En 2001, Vicente Fox cambió el tono tradicional de la conmemoración, olvidando a cuanto personaje le resultó incómodo y evocando sólo la figura de Madero, de quien resaltó únicamente su vocación democrática. La actual administración ha abordado la cuestión de una manera más conciliadora, regresando al protocolo priista que solía efectuarse en esta fecha. Fue a Felipe Calderón a quien le tocó organizar los festejos por el centenario del inicio de la lucha armada revolucionaria, aunque se tratase más de una exhibición de luz y sonido que poco evocó los contenidos de lo rememorado.

 

En esa ocasión el presidente dijo: “No permitamos, bajo ninguna circunstancia, que unos cuantos pretendan arrebatarnos la libertad de todos. Enfrentemos con estatura de miras, con convicción, con vocación histórica, a los enemigos de nuestra democracia y de nuestra libertad”. Resulta interesante porque dichas palabras implican un uso político del discurso revolucionario… una versión, digamos, reciclada y remasterizada de una muy vieja retórica.

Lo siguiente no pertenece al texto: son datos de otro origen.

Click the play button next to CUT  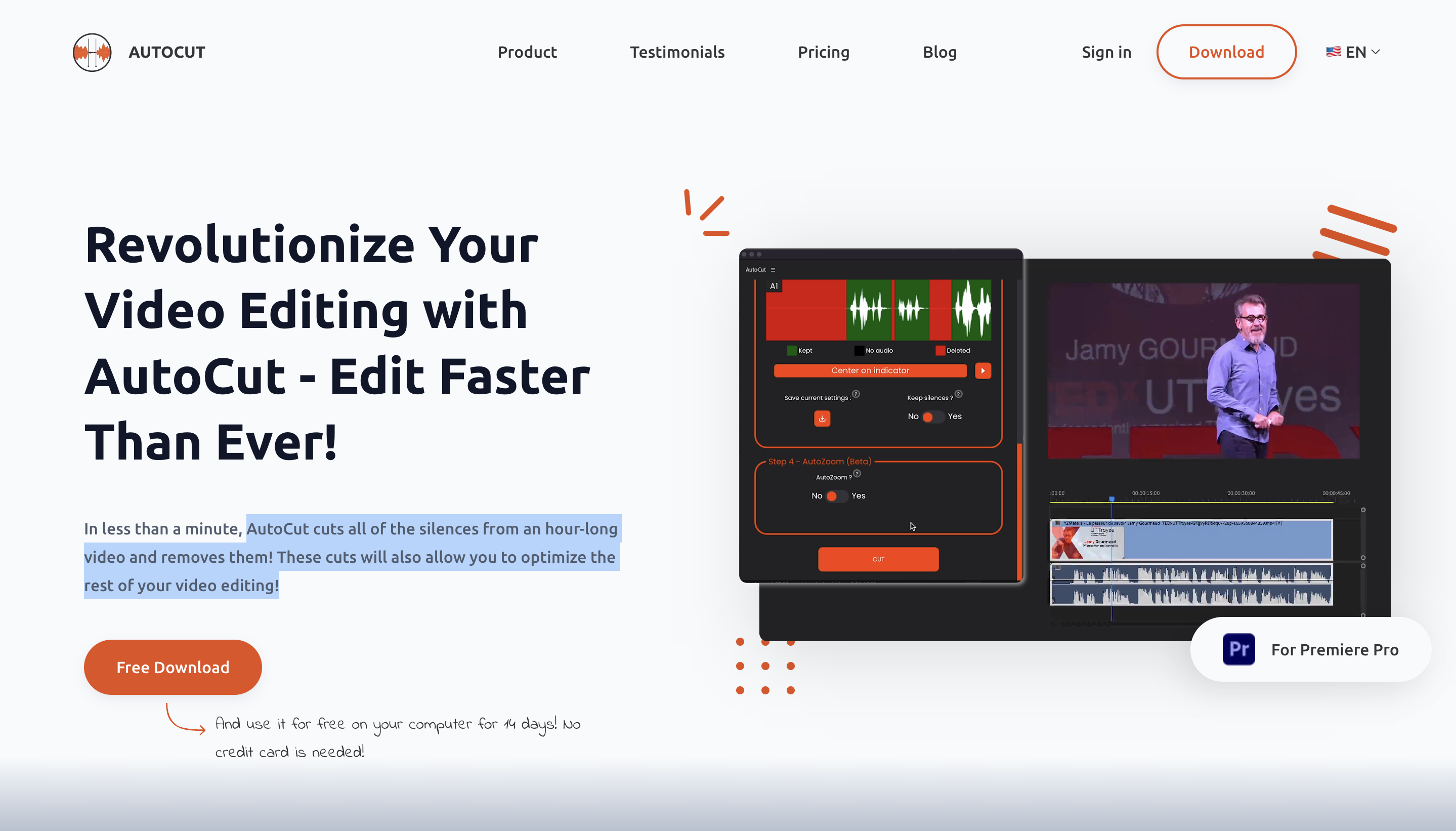[x=984, y=371]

Para el régimen revolucionario, los enemigos eran todos aquellos que disentían de la línea marcada por el partido oficial. ¿Quiénes son ahora esos enemigos de los que habla Calderón? ¿Los narcotraficantes contra los que ha emprendido una guerra, padecida más por los civiles que por los criminales? ¿O lo son los oponentes políticos, a quienes ha denominado peligrosos para México y la democracia? ¿O lo son acaso las múltiples voces, de especialistas y organismos nacionales e internacionales, que han señalado en repetidas ocasiones, las erradas decisiones del gobierno mexicano en materia de seguridad, de derechos humanos, de negociación sindical, de libertades civiles, etc.?

 

A ciento un años de distancia resulta imperativo preguntarnos, ante la emergencia cotidiana nacional, qué nuevo ciclo se ha iniciado, una vez que el de la revolución culminó, qué problemas no resueltos, o resueltos y renacidos, debemos aprender a solucionar y bajo qué postulados. ¿Siguen vigentes los principios revolucionarios, o precisamos una refundación de ideales y aspiraciones, que habremos de buscar en nuevas demandas y conquistas sociales y políticas? Sea cual fuere la respuesta, la Revolución de 1910 sigue mereciéndonos no sólo un festejo, sino serias y profundas reflexiones, aún a más de un siglo de distancia, en este 2011.